Now, I just want to say, in the months that have passed since then when we have floundered, kind of waffling around and trying to figure out how we are going to continue to provide aid and support for Ukraine, and I thought--he was back a couple of months later, and I had a chance to talk to him again. And again he said, ``You are our heroes; you are our heroes,'' talking about us in this body and the House of Representatives.

And I said to my staff later that day and my colleagues later in the day: You know what--it is funny--I don't feel much like a hero.

This was a couple of months ago when he was here because we were on the verge of pulling the plug on the aid and the assistance we were going to provide for Ukraine. There was a very real chance that we could pull the plug, take away the help, and Putin and the Russians would just move in and take over. And I didn't feel like a hero with that sort of staring us in the face.

When we leave this week and go back to our districts, our States, and our homes across the country and reflect back on what we have done, what we have decided, I want to feel like a hero. I want all of us to feel like a hero and a heroine and deserve to be feeling that way.

I am a great student of World War II, and some of my colleagues are as well. I remember a time when Churchill was leading the allied world and rising and standing up and warning against the threat that Germany provided for the rest of us, urging us to be brave and be strong, be vigilant, come to the aid of Europe.

There was another guy named Chamberlain whose name is sort of thought of in terms of appeasement.
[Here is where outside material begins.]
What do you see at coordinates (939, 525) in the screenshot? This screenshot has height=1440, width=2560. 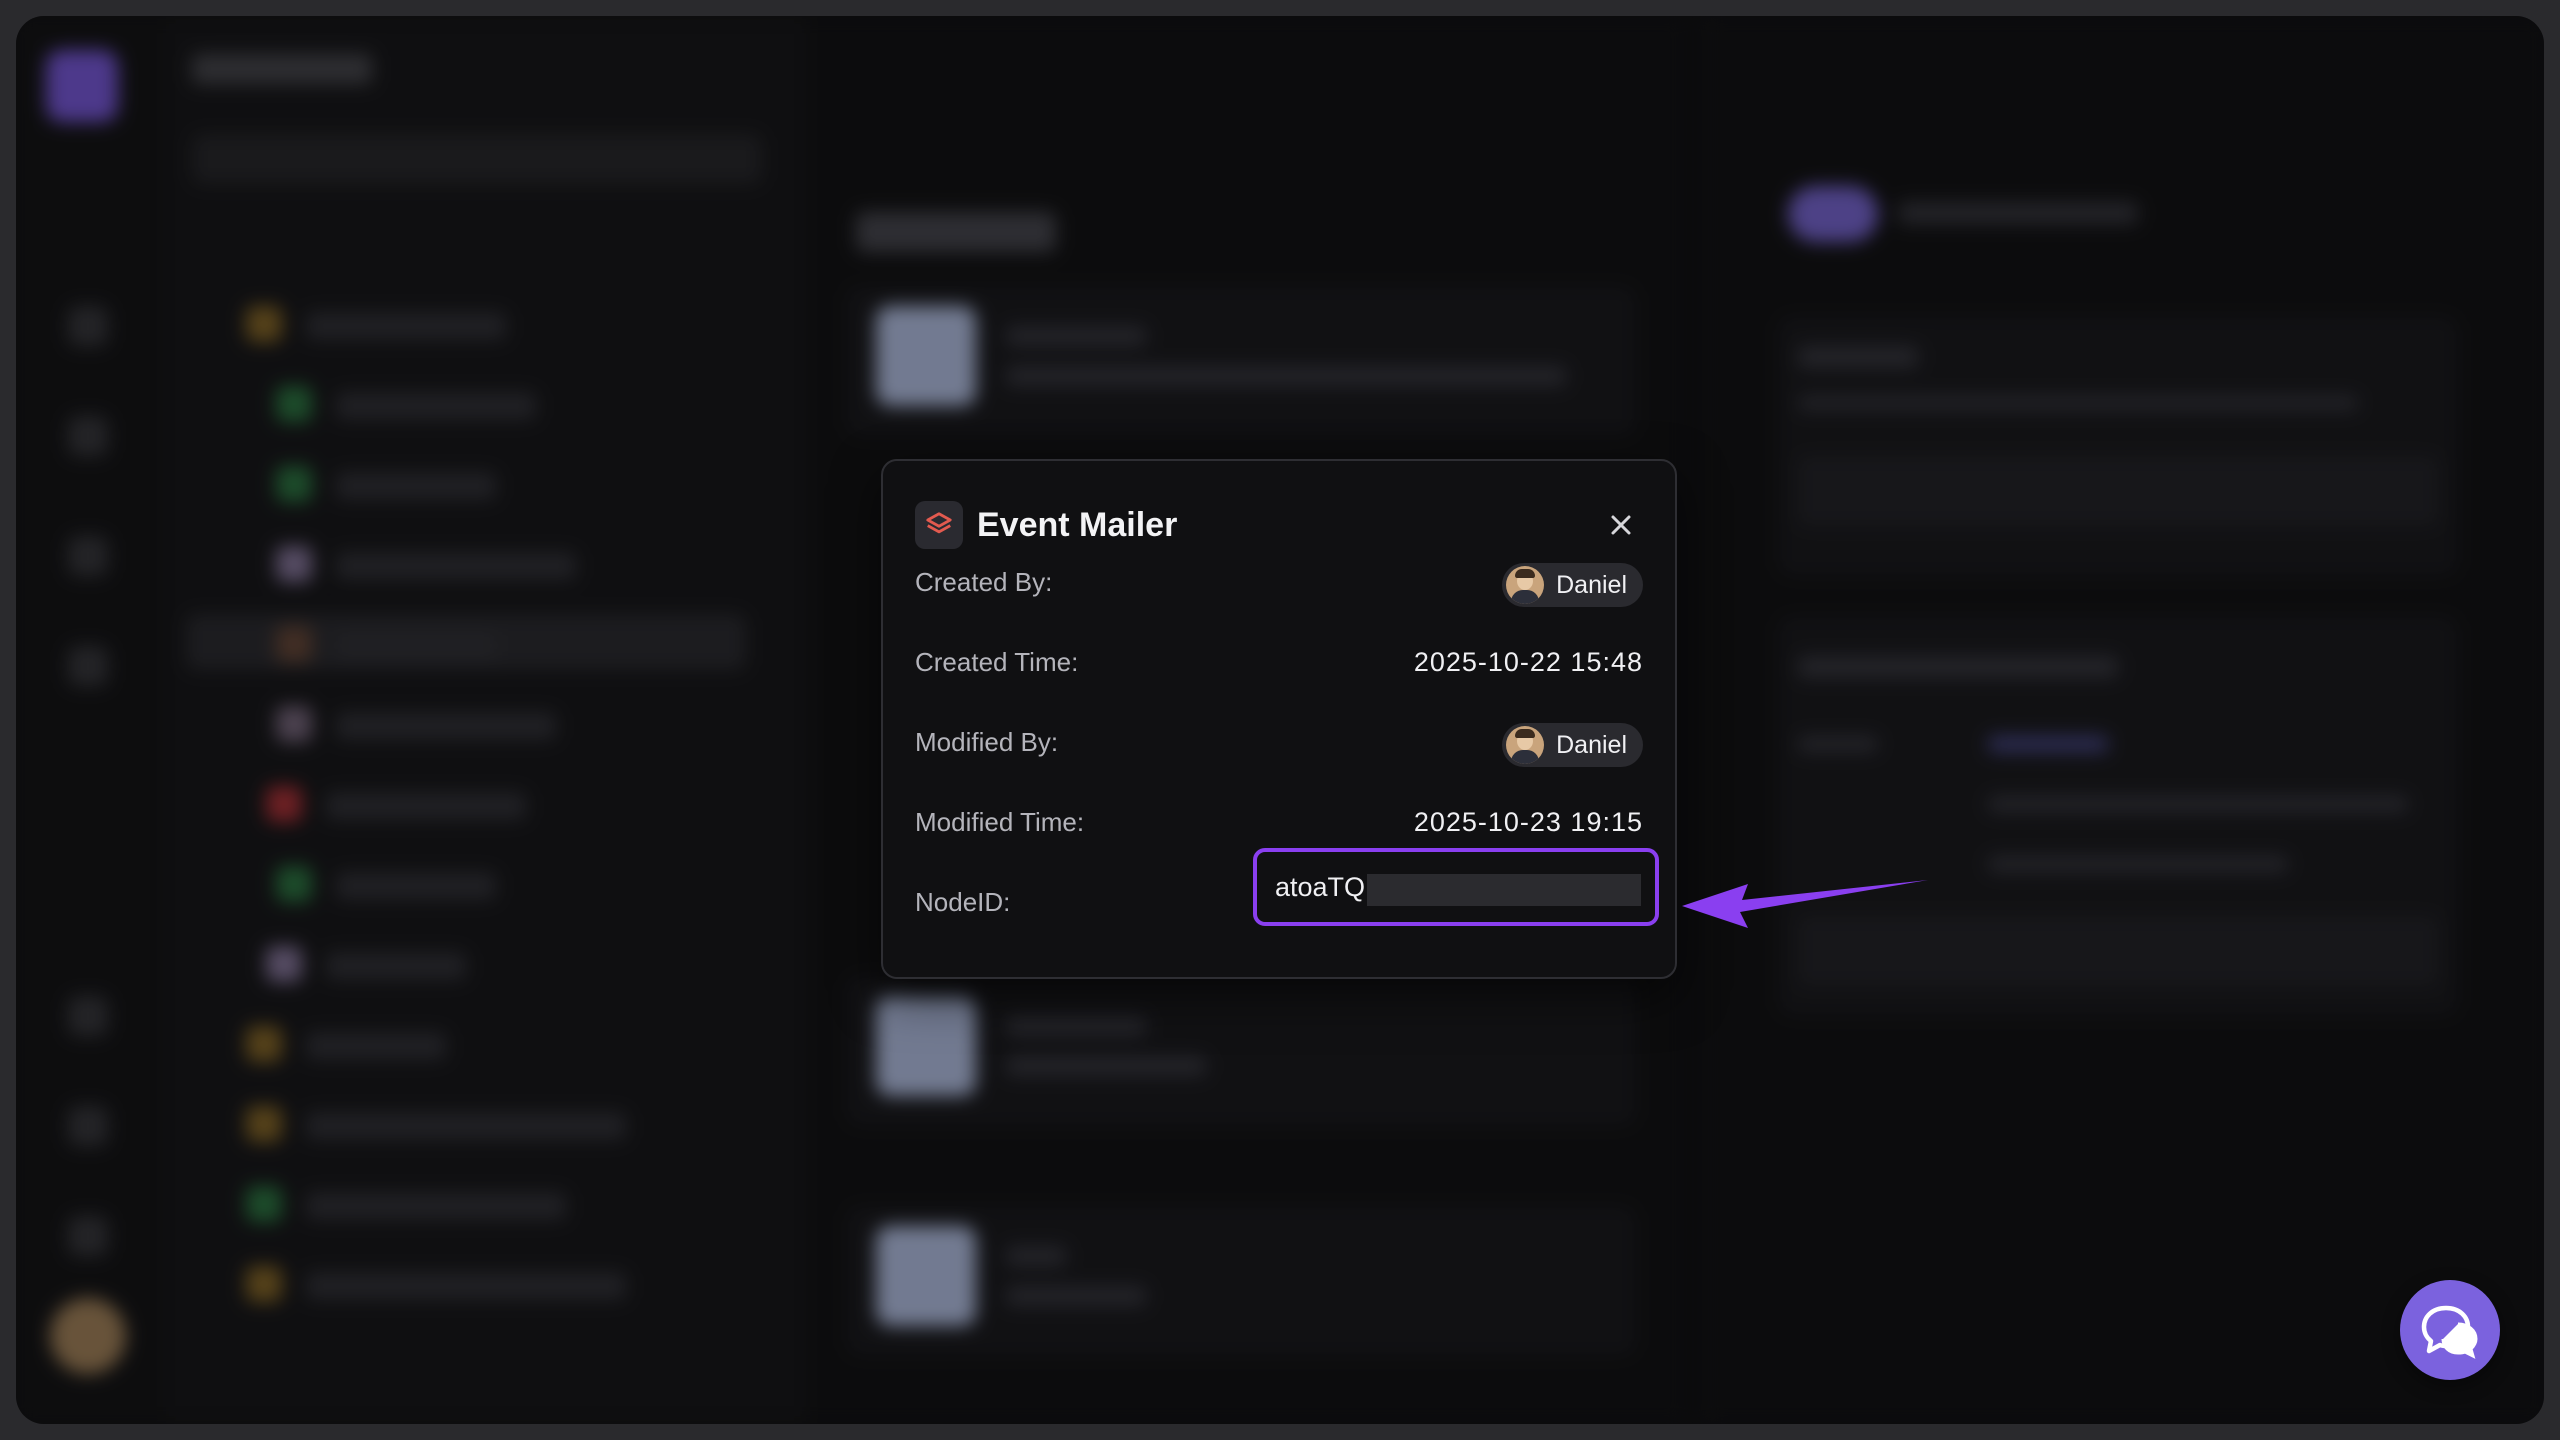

Churchill: engage, defend, be strong. Chamberlain: appease. We have a chance here to be more like Churchill and less like Chamberlain. And I hope and pray, when we vote here today--maybe even tomorrow--that is exactly what we will do.

I want us to make not just the folks in Ukraine, Taiwan, and--I don't want them just to be grateful. I want the people who we serve, who elect us and sent us here--I want them to be proud of what we have done and the work that we have done on their behalf and on behalf of these other countries who need our help.

We are the beacon for democracy for the world. Our Constitution is the longest living constitution in the history of the world. It lays out how the democracy should operate; and for all these years, we have. We need to hold that to our heart, and we need to do the right thing.

The last point I would say is this: My mom was a deeply religious woman. I have shared this with some of my colleagues before. She would drag my sister and me, in the West Virginia coal-mining town in West Virginia--she would drag us to church every Sunday morning, every Sunday night, every Wednesday night, and even on Thursday night. And then we would go home, and she would turn on the TV and we would watch Billy Graham on television. She wanted us to have a deep faith, but she really wanted us to hold dear the Golden Rule, the idea that we should treat other people the way we want to be treated.

How would we want to be treated if we were the Ukrainian people today? How would we want to be treated if we were Taiwanese people today, facing the kind of threats that they face? We would want the rest of the free world to come to their aid--not to send troops, not to send fighter pilots and all, but give them the tools that they need to take on this fight and to win it. When we do that, if we do that--and I am encouraged that we will--we will deserve the words of President Zelenskyy when he said, ``You are our hero. You are our hero.'' Let's be that hero.